Kurze Aufgabe 1: Gib aus den zu bearbeitenden Zeilen weiter unten einen Abschnitt unverändert wieder. Beginne bei der Zeile mit „The width and height of the screenshot is (1136, 555).“ und höre nach der Zeile mit „Action: pyautogui.click(x=236, y=26)“ auf.

Lesetext:
***

Er scheint „alternativlos“

Die Opposition im Land hat Vučić bis zur Unkenntlichkeit zersplittert und marginalisiert. Sie verfolgt nur den einzigen Programmpunkt „Vučić muss weg“. Das genügt offensichtlich nicht als alternatives politisches Angebot. Nicht selten gelingt es dem Präsidenten, führende Kritiker durch Posten, Privilegien oder Privatkredite auf seine Seite zu ziehen. So hat sich Vučić, der Merkel immer wieder öffentlich als seine Lehrmeisterin bezeichnet hatte, im wahrsten Sinne des Wortes „alternativlos“ gemacht.

Serbien wird von der EU mit einem Großaufgebot an Beratern und Milliardenzahlungen unterstützt. Zwei Drittel des Handels und ausländischer Investitionen stammen aus EU-Ländern. Und doch hetzen die Vučić-Medien regelmäßig gegen den Westen. Dieser plane angeblich, den Präsidenten zu ermorden, Serbien zu ruinieren und die schwache Opposition an die Macht zu bringen. Auch alle Nachbarländer werden beschuldigt, Serbien schaden zu wollen. Diese Dauerpropaganda führt die Bürger in die Irre: Sie glauben mehrheitlich, Russland und China seien die wahren Freunde und Gönner ihres Landes – eine ganz und gar irreale Beschreibung der Wirklichkeit.

***

Zu bearbeitende Zeilen:
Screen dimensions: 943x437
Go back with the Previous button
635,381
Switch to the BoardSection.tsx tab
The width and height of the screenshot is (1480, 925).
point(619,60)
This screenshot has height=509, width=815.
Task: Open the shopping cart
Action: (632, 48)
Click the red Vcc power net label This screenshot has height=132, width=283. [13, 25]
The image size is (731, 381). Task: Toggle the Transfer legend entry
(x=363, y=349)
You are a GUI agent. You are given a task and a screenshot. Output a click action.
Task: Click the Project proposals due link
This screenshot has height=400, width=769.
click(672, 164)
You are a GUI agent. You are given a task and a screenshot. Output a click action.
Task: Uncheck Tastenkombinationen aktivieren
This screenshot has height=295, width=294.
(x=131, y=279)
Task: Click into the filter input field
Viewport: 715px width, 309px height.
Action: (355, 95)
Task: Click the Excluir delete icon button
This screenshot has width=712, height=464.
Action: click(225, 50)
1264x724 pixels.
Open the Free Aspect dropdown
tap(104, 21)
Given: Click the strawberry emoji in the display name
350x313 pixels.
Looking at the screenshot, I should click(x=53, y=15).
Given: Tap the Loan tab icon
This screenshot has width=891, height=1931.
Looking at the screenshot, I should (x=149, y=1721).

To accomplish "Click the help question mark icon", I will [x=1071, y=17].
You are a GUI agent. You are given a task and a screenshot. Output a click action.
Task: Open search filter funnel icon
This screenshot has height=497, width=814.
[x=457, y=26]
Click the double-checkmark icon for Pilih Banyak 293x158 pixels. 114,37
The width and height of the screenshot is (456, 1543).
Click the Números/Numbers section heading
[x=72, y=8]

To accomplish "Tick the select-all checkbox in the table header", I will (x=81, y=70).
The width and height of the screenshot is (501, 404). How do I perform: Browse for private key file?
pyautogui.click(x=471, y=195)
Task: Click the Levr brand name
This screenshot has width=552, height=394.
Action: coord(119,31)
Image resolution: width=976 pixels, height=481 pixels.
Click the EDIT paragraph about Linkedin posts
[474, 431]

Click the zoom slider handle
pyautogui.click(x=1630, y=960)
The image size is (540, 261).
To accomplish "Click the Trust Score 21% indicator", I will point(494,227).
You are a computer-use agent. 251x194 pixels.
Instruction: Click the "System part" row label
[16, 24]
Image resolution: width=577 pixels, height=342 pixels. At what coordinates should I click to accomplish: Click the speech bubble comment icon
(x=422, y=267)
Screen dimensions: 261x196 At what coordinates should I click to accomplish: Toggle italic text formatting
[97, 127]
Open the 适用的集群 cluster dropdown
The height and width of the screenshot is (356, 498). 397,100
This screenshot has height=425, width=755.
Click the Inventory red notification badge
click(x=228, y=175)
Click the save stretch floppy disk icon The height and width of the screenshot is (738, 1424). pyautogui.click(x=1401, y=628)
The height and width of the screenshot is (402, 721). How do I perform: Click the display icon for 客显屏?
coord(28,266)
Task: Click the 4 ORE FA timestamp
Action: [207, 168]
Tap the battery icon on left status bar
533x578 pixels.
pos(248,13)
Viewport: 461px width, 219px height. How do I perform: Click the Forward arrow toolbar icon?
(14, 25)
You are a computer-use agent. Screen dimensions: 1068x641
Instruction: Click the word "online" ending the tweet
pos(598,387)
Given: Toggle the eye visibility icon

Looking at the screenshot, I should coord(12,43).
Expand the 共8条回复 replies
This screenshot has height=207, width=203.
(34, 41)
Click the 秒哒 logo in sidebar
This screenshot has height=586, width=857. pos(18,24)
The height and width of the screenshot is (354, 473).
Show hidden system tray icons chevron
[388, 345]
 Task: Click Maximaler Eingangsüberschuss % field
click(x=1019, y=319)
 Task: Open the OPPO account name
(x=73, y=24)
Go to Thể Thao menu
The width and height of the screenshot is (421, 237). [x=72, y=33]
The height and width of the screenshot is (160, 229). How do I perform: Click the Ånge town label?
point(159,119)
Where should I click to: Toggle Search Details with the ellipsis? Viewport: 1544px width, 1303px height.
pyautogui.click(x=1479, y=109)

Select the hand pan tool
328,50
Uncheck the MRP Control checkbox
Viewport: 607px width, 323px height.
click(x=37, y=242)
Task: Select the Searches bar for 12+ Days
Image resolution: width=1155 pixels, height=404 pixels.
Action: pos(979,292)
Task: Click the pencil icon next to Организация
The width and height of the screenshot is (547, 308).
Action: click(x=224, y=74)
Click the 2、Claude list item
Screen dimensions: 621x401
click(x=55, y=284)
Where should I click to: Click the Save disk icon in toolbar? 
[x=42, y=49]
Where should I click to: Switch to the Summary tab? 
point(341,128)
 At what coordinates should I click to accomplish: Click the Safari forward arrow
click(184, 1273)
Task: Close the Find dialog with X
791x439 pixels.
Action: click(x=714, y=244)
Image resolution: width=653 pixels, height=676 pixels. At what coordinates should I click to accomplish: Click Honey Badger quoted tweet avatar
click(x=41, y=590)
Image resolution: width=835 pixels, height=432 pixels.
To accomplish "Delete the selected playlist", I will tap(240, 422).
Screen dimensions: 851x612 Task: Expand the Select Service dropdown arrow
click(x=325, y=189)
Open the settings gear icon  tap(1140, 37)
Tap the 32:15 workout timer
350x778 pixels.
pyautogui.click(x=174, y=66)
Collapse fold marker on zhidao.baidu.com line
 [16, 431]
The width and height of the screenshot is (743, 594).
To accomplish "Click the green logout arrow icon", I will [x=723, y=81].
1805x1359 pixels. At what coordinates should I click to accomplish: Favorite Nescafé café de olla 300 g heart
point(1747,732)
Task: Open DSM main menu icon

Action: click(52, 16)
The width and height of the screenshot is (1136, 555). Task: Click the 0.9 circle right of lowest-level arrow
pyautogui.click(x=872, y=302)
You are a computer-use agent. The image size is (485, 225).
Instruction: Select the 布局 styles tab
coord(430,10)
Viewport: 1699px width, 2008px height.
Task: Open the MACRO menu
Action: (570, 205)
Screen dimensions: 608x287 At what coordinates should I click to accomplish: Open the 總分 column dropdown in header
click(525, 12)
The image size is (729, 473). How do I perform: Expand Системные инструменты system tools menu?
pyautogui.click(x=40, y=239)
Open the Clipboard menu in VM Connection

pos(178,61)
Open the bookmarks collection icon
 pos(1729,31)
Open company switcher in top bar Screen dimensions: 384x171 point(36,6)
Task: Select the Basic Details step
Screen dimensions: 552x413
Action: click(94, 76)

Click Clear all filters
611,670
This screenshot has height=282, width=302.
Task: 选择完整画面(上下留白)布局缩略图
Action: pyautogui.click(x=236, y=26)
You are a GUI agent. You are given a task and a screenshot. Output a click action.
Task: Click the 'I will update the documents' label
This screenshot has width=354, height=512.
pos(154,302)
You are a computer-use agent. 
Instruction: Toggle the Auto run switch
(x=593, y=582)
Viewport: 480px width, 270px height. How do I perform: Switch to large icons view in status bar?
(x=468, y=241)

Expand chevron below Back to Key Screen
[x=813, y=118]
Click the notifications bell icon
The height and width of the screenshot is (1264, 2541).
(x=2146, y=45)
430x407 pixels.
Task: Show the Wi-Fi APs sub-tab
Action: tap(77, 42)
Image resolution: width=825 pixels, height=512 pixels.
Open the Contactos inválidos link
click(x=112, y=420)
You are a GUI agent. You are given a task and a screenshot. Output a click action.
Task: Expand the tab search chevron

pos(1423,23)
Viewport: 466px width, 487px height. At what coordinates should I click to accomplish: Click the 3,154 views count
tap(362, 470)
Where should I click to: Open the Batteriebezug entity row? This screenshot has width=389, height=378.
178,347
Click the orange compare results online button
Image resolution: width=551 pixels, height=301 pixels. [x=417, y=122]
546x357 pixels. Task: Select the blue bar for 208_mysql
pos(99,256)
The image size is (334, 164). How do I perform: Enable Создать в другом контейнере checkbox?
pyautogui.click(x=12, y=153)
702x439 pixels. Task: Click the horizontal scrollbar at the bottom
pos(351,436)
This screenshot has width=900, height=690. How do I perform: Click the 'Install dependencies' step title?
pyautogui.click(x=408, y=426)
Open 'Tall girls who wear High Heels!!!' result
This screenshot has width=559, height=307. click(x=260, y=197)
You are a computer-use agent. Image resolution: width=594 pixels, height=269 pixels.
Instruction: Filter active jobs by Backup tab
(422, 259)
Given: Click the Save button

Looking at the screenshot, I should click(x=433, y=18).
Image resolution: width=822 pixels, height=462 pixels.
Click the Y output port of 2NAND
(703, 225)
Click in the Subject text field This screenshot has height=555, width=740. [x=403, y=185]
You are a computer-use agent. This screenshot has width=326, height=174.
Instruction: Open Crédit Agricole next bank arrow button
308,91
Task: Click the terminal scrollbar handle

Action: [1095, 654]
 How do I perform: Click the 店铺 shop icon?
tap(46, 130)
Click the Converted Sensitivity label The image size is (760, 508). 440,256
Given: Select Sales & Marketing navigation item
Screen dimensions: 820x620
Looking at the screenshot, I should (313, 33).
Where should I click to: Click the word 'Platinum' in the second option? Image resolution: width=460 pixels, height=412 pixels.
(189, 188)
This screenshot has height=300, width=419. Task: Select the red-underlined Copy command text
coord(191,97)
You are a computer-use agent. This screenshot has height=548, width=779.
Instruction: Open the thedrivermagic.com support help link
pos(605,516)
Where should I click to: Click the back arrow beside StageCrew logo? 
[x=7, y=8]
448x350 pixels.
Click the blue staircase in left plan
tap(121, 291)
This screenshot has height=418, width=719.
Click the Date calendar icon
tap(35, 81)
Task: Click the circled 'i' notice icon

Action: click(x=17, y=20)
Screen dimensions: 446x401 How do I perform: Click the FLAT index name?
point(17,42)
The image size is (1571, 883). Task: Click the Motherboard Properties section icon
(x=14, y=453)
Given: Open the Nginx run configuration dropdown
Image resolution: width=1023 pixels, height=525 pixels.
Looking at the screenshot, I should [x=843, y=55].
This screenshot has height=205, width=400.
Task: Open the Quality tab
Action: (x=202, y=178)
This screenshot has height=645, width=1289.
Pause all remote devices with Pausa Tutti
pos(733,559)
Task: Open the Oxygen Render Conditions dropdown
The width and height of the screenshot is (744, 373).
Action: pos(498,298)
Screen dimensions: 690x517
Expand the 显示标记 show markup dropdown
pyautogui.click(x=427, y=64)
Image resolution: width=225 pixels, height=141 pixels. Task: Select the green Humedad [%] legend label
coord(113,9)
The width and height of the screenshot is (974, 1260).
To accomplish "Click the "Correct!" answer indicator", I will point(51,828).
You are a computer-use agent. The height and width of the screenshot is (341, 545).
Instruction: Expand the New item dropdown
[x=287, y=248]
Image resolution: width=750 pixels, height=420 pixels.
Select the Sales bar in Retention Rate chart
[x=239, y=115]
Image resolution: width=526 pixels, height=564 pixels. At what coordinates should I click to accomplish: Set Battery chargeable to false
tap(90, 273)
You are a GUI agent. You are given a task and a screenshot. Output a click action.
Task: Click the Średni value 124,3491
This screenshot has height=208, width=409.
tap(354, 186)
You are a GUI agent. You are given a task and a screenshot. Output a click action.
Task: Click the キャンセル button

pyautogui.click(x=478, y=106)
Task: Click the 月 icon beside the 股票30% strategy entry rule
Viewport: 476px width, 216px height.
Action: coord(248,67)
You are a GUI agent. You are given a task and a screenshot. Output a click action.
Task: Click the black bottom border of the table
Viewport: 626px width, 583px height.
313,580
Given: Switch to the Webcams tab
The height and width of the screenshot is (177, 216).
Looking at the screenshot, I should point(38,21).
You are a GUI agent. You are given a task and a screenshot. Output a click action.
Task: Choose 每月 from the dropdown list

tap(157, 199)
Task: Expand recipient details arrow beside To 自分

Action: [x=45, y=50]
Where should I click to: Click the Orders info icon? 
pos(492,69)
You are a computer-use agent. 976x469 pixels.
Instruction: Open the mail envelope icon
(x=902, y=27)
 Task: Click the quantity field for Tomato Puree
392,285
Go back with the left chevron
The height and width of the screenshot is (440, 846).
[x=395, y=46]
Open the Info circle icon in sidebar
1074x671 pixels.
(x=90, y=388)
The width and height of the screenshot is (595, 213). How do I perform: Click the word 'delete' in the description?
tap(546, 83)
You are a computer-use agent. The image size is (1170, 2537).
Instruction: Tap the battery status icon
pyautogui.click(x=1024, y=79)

***

Kurze Aufgabe 2:
Prüfe, ob die folgenden Aussagen mit dem Lesetext über Vučić übereinstimmen. Antworte jeweils mit Ja oder Nein und zitiere die entscheidenden Worte des Textes wörtlich.
(a) Dem Präsidenten gelingt es nicht selten, führende Kritiker durch Posten auf seine Seite zu ziehen.
(b) Die Hälfte des Handels und der ausländischen Investitionen stammt aus EU-Ländern.
(c) Die Bürger glauben mehrheitlich, Russland und China seien die wahren Freunde ihres Landes.

Lösung 1:
The width and height of the screenshot is (1136, 555). Task: Click the 0.9 circle right of lowest-level arrow
pyautogui.click(x=872, y=302)
You are a computer-use agent. The image size is (485, 225).
Instruction: Select the 布局 styles tab
coord(430,10)
Viewport: 1699px width, 2008px height.
Task: Open the MACRO menu
Action: (570, 205)
Screen dimensions: 608x287 At what coordinates should I click to accomplish: Open the 總分 column dropdown in header
click(525, 12)
The image size is (729, 473). How do I perform: Expand Системные инструменты system tools menu?
pyautogui.click(x=40, y=239)
Open the Clipboard menu in VM Connection

pos(178,61)
Open the bookmarks collection icon
 pos(1729,31)
Open company switcher in top bar Screen dimensions: 384x171 point(36,6)
Task: Select the Basic Details step
Screen dimensions: 552x413
Action: click(94, 76)

Click Clear all filters
611,670
This screenshot has height=282, width=302.
Task: 选择完整画面(上下留白)布局缩略图
Action: pyautogui.click(x=236, y=26)

Lösung 2:
(a) Ja: „Nicht selten gelingt es dem Präsidenten, führende Kritiker durch Posten, Privilegien oder Privatkredite auf seine Seite zu ziehen.“
(b) Nein: „Zwei Drittel des Handels und ausländischer Investitionen stammen aus EU-Ländern.“
(c) Ja: „Sie glauben mehrheitlich, Russland und China seien die wahren Freunde und Gönner ihres Landes“